R has quantile and probability functions for the F distribution (similar to the normal). You need 2 degrees of freedom for the F function: numerator and denominator. In the following example, we have 3 df for the numerator and 12 for the denominator.
qf(.95, df1=3, df2=12) # quantile - critical value of F
## [1] 3.490295
qf(.99, df1=3, df2=12)
## [1] 5.952545
pf(15, df1=3, df2=12) # probability for a result or obtained value
## [1] 0.9997689
The critical value of F with df=(3,12) at alpha = .05 is 3.49. If we got an obtained F of 15 with df=(3,12) the p value would be 1-.9997689 (a very small number).

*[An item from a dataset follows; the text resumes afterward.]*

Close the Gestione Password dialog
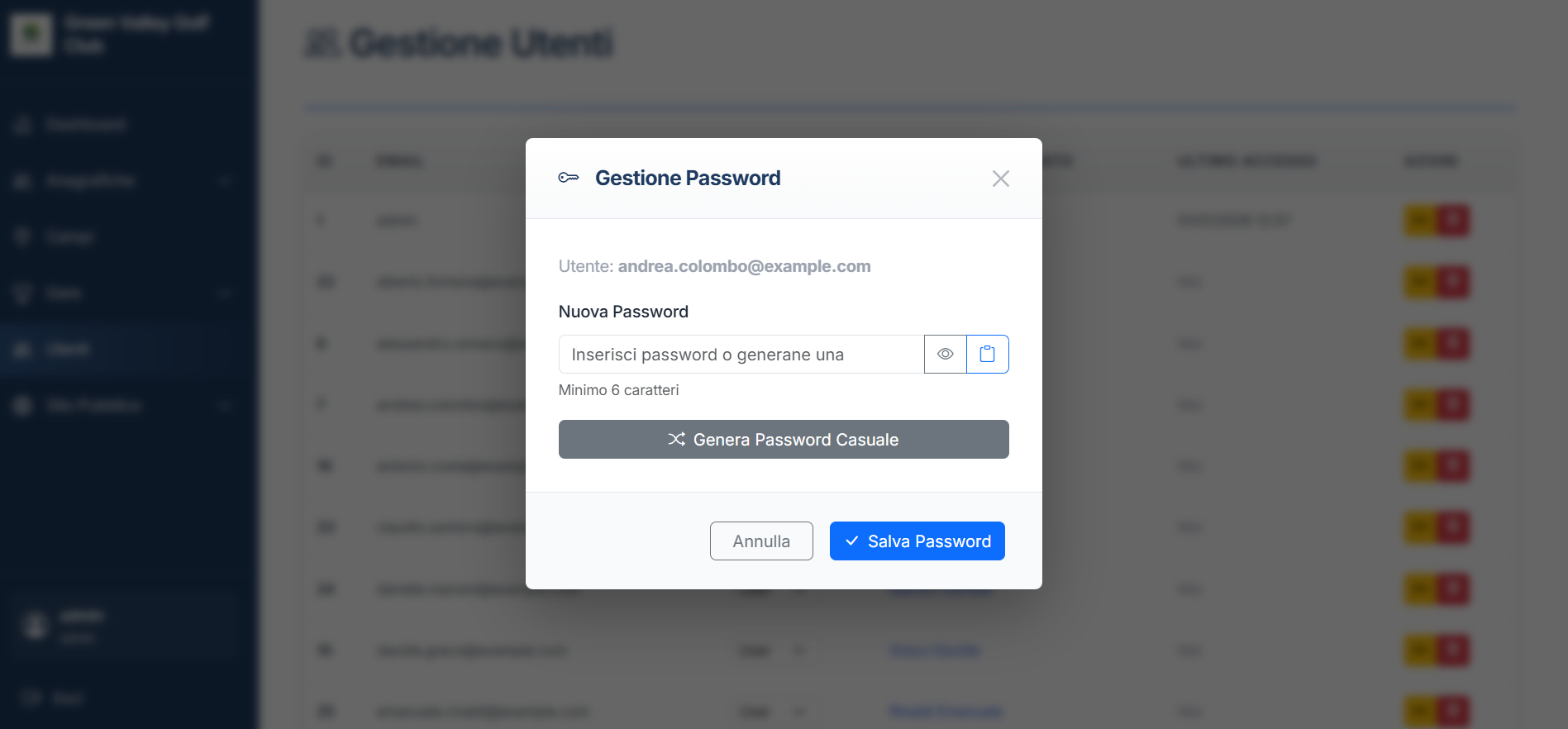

See the PowerPoint slideshow to see the setup for these computations.
N1 <- 16
Df1 <- N1-1
S1 <- 5.8
N2 <- 16
Df2 <- N2-1
S2 <- 1.7
F.samp <- S1/S2
F.samp
## [1] 3.411765
qf(.95,df1=Df1, df2=Df2)
## [1] 2.403447
1-pf(F.samp, df1=Df1, df2=Df2)
## [1] 0.01158209
Suppose we have 2 samples and we want to know whether they were drawn from populations where the variances are equal. Sample1: N=50, V=25; Sample 2: N=60, V=30. How can we test? What is the best conclusion for these data?
N1 <- 60
Df1 <- N1-1
S1 <- 30
N2 <- 50
Df2 <- N2-1
S2 <- 25
F.samp <- S1/S2
F.samp
## [1] 1.2
qf(.95,df1=Df1, df2=Df2)
## [1] 1.582745
1-pf(F.samp, df1=Df1, df2=Df2)
## [1] 0.2568281
For a test like this, you want to put the larger variance in the numerator. For most problems in psychology, the numerator and denominator are obvious, and besides, the computer places them for you if you run a program for ANOVA or regression.
In this problem, the variances are not significantly different. Although we cannot accept the null, we can proceed to act as if the variances are the same until we get more information.